On dit parfois que Tokyo est un assemblage de villages. Il est vrai que lorsqu’on s’éloigne des grands axes, que l’on rentre à l’intérieur des labyrinthes des zones habitées, on est assez vite gagné par cette impression de village. Cette impression est renforcée par la présence des temples ou sanctuaires de quartier souvent entourés d’un minimum de végétation. Impression de village également accentuée par les méandres des ruelles étroites où l’on peut à peine passer en voiture. J’aime m’y promener, s’y perdre pendant quelques minutes, faire demi-tour, chercher une autre voie, parfois trouver l’issue du labyrinthe. La rue ci-dessus se trouve à Moto-Azabu près d’un mini jardin public, en bas d’une colline urbaine. Elle mène à un autre temps, comme une porte temporelle. Les vieilles baraques en bois des deux ou trois rues de ce quartier sont imperturbables des changements incessants de la ville.

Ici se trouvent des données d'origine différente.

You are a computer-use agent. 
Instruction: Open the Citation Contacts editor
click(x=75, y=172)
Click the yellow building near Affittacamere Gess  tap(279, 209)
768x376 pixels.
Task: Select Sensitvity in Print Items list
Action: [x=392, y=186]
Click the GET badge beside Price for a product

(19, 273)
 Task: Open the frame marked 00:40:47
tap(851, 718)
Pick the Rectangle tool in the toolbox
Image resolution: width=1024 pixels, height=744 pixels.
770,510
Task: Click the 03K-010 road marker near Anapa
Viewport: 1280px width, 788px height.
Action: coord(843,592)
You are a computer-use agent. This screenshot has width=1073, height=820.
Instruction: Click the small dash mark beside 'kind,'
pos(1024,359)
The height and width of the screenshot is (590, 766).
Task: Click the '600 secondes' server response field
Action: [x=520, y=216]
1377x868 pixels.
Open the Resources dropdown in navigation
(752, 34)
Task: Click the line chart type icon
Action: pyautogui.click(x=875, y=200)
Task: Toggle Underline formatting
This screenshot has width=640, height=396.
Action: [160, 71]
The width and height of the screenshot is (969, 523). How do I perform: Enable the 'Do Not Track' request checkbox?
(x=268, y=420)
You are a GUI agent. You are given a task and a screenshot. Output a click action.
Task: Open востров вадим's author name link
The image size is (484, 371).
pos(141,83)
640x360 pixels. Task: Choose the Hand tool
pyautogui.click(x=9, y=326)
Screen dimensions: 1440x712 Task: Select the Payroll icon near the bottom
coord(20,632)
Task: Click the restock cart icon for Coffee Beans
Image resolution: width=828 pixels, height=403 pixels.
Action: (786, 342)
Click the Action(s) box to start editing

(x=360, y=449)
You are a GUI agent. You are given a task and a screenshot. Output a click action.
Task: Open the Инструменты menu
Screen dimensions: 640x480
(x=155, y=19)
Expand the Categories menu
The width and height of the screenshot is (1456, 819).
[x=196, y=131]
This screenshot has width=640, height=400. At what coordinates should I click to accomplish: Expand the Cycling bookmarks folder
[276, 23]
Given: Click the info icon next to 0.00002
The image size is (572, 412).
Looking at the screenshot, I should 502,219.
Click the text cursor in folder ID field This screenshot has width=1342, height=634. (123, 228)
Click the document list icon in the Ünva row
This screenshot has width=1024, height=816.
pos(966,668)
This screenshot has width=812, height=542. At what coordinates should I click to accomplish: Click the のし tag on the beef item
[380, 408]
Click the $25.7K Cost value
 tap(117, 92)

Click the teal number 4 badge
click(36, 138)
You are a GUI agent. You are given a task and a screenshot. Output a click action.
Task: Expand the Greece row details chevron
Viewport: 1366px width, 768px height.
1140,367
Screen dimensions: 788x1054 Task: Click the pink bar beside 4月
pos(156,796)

Cette zone semble avoir été oubliée des promoteurs immobiliers qui sont pourtant très actifs dans les quartiers de Azabu. Ils n’ont peut être pas encore découvert l’entrée du labyrinthe. Tout d’un coup, je pense à Murakami Haruki et aux mondes parallèles.

À côté des rues préservées de tout, le temple du quartier Honko-ji n’a pas grand chose de très particulier si ce n’est un étrange dôme de tôle verte à son entrée et cette petite construction de huttes végétales. L’assemblage est soigné et doit être sujet à beaucoup d’attention. Après une visite rapide du temple, je reprends la route en courant à travers Azabu pour en sortir bientôt sans me perdre.

Nous changeons d’addresse sur la dernière photo ci-dessus, car nous sommes de retour à Shibuya, au sanctuaire de Hikawa. En contre-bas, un jardin public occupe un grand espace le long de l’allée en pierre menant au sanctuaire. Un chapiteau de bois dohyō y est installé en permanence et on ne peut pas entrer à l’intérieur. Il est utilisé pour des démonstrations de combat de sumo de temps en temps. Je les avais d’ailleurs pris en photo il y a quelques années. Les escaliers en pierre menant au sanctuaire sont très boisés et un peu sombres. Le matsuri d’automne se déroule ici, dans ces escaliers et allées de pierre jusqu’à la rue quasiment piétonne menant à la grande artère de la Meiji-dori. Depuis l’escalier, le jardin est rempli de lumière. Il n’y a pas d’enfants aujourd’hui dans le jardin public, mais ils sont en général nombreux.